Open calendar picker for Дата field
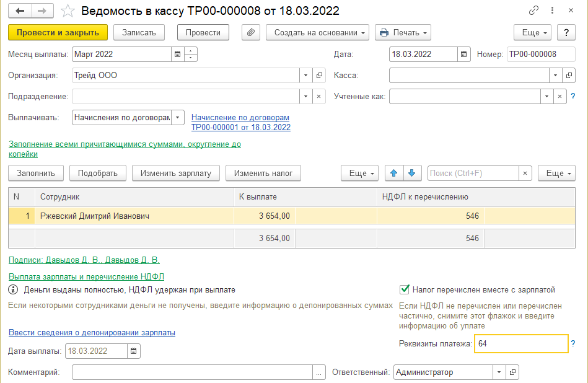The image size is (588, 383). pos(463,54)
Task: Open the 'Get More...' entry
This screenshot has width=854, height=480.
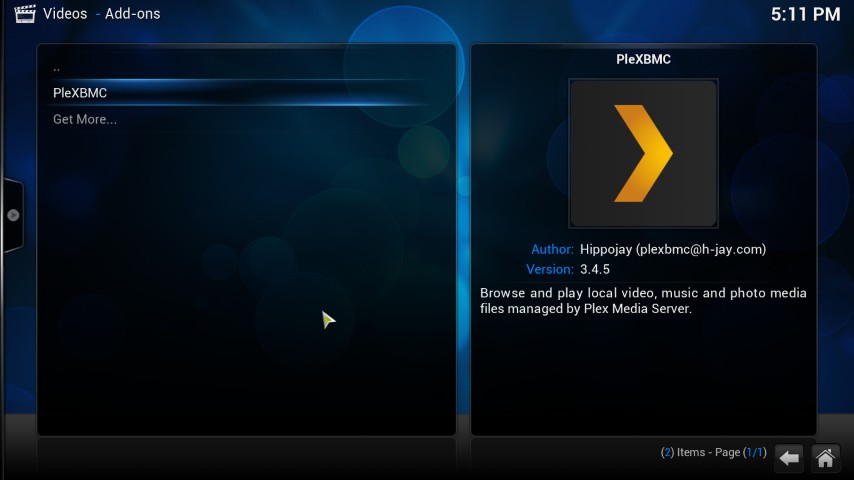Action: pos(85,119)
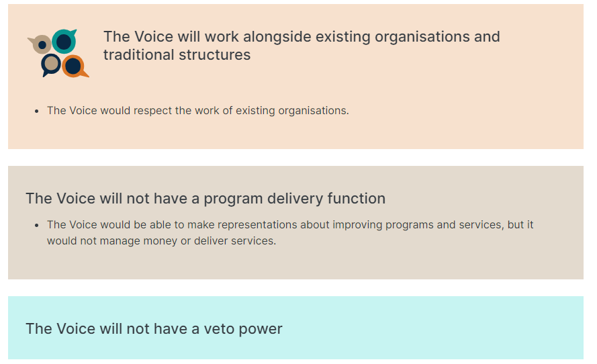Click the bullet dot before 'The Voice would respect'
This screenshot has height=364, width=597.
tap(36, 111)
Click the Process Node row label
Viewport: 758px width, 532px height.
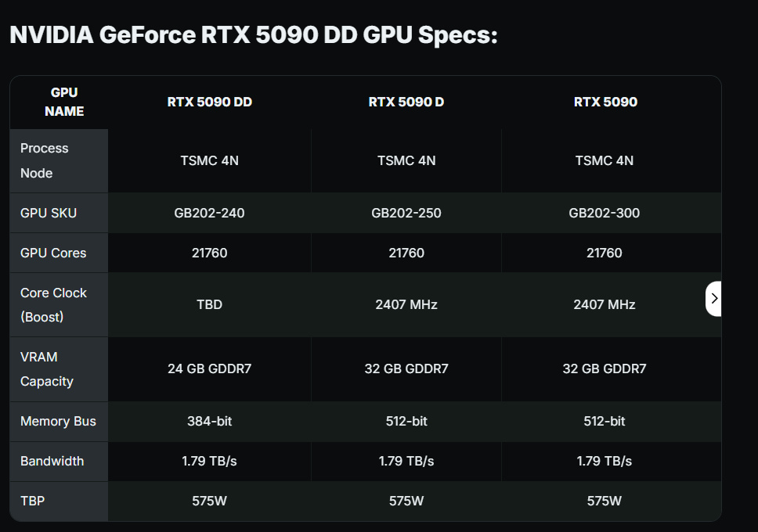click(45, 160)
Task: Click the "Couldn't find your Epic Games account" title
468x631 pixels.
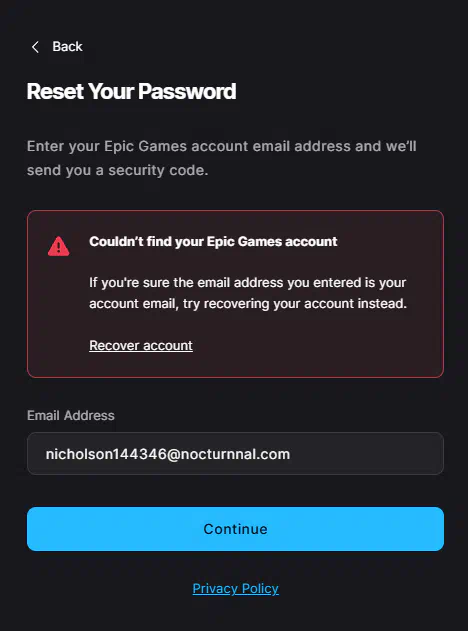Action: tap(213, 241)
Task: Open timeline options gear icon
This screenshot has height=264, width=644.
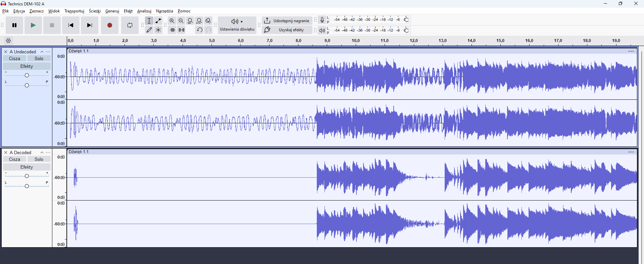Action: coord(9,41)
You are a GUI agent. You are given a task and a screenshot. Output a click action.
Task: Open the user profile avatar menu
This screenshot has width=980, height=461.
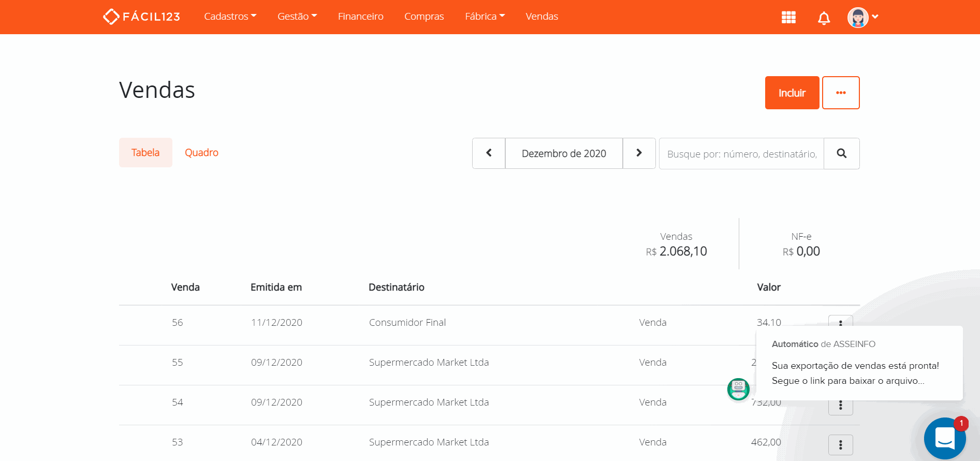tap(862, 17)
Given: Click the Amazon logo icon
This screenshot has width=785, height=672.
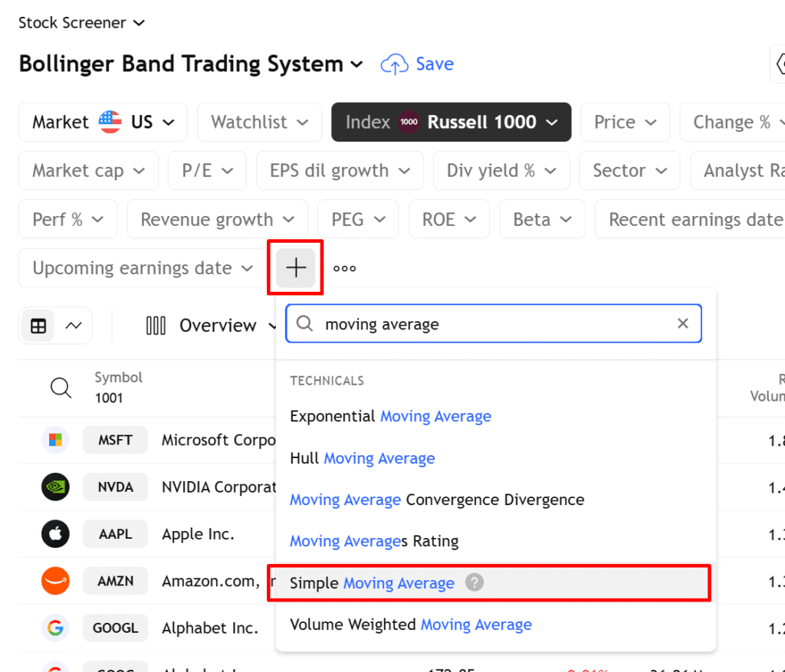Looking at the screenshot, I should click(55, 581).
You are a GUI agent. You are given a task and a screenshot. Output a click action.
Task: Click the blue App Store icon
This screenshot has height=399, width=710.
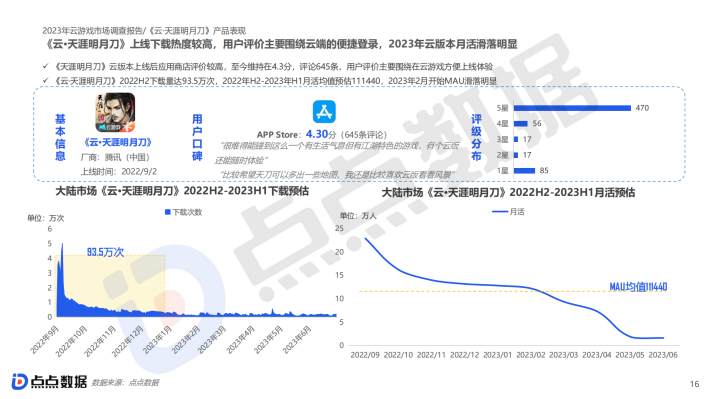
——————————
The task: Set down the material again exactly. Don't carry over any pictures.

Solution below:
Open calendar picker for Дата field
The image size is (588, 383). pos(463,54)
Task: Open the 'Get More...' entry
This screenshot has width=854, height=480.
Action: pos(85,119)
Click the bullet dot before 'The Voice would respect'
This screenshot has height=364, width=597.
tap(36, 111)
Click the Process Node row label
Viewport: 758px width, 532px height.
click(45, 160)
Task: Click the "Couldn't find your Epic Games account" title
468x631 pixels.
Action: tap(213, 241)
Task: Open timeline options gear icon
This screenshot has height=264, width=644.
Action: coord(9,41)
You are a GUI agent. You are given a task and a screenshot. Output a click action.
Task: Open the user profile avatar menu
This screenshot has width=980, height=461.
tap(862, 17)
Given: Click the Amazon logo icon
This screenshot has width=785, height=672.
Looking at the screenshot, I should click(55, 581).
You are a GUI agent. You are given a task and a screenshot. Output a click action.
Task: Click the blue App Store icon
This screenshot has height=399, width=710.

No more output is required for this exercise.